All in all I was quite impressed with the vehicle, just not the much-vaunted auto-pilot capability. Electric cars are certainly here to stay and the technology will continue to develop and improve. They cold make a real difference, but we have to be realistic about them. I still remain deeply cynical about the autonomous car hype and Jason’s experiences re-enforced that. Oh, there’s also the small matter that a Tesla isn’t exactly cheap, this one cost North of £65,000, which doesn’t exactly put it in the household car spending bracket. That said, other car companies will produce mass produced vehicles – which Tesla is failing to do.
OK, I realise that I’ve turned into ‘Top Gear’ here, so let’s get away from cars.

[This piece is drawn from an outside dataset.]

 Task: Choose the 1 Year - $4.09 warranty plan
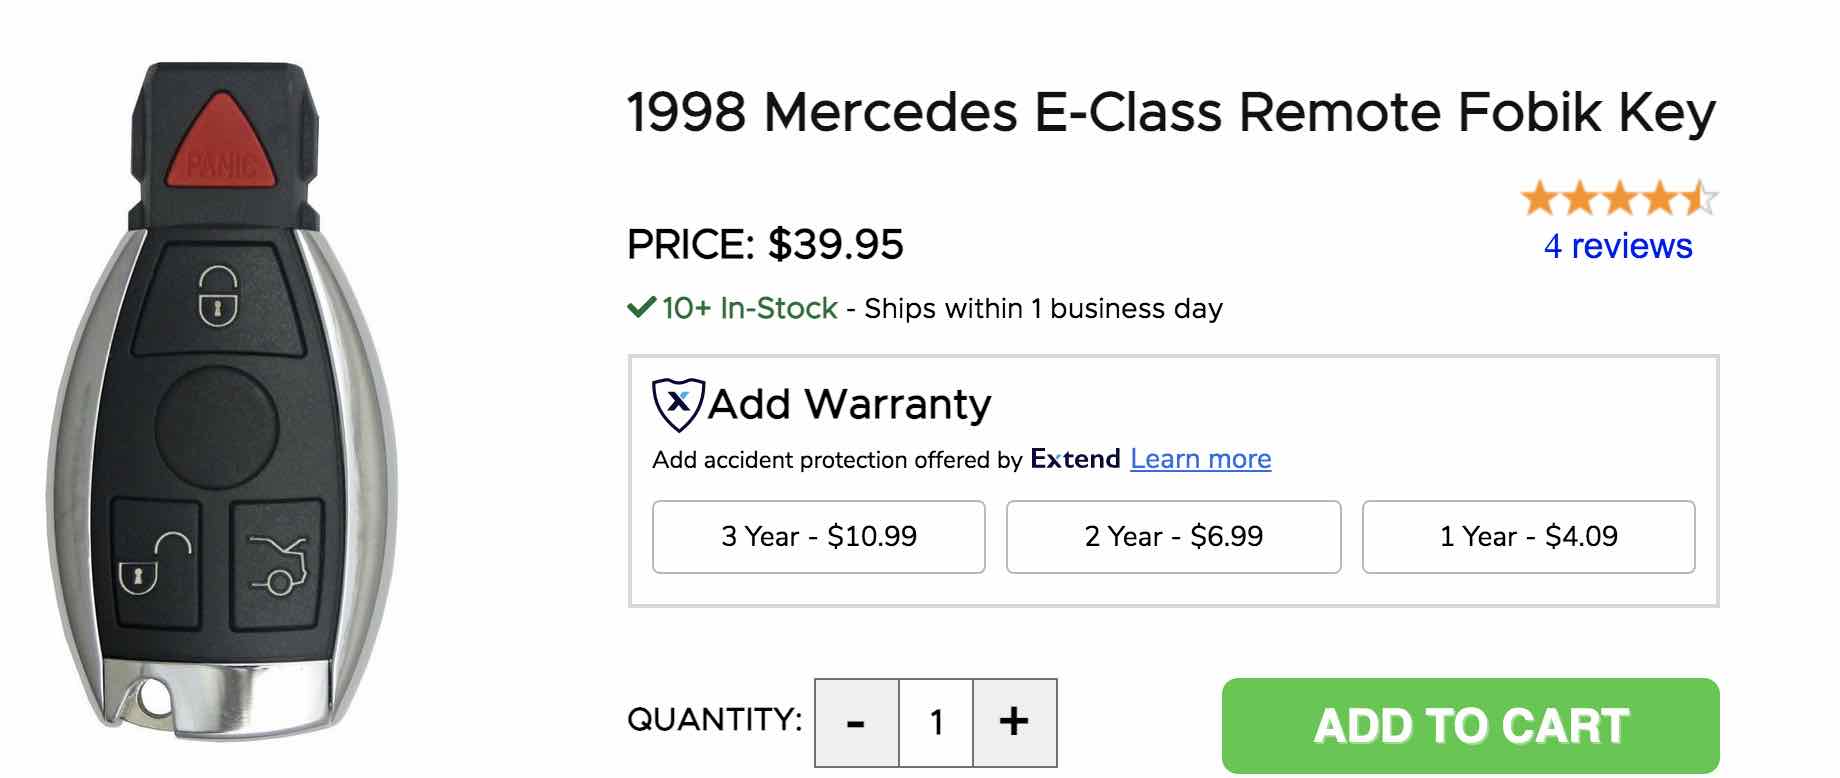point(1528,537)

The four of us had headed over to Ilkley for a day walking and chance to catch up – and we couldn’t have chosen a better day. Despite the forecast we didn’t see a spot of rain. In fact, the weather was far sunnier than was expected, so we had a great few hours exploring Ilkley Moor. Here’s a selection of pictures.
Looking across Wharfedale North-East from above the Cow and Calf rocks on Ilkley Moor. There’s an interesting collection of ‘golf-ball’ radar installations on the horizon, but I’ve no idea where they are as I can’t find them on any maps!
Looking down on Ilkley from the Moor, with the railway station middle left of the picture.
The Cow and Calf rocks are a busy tourist destination as there’s a car-park just below them. They’re a good base from which to explore the Moor.
A closer view of the Cow and Calf rocks.
Close to the rocks is the hotel and pub of the same name. It’s a great place to have a meal or a drink whilst admiring the views.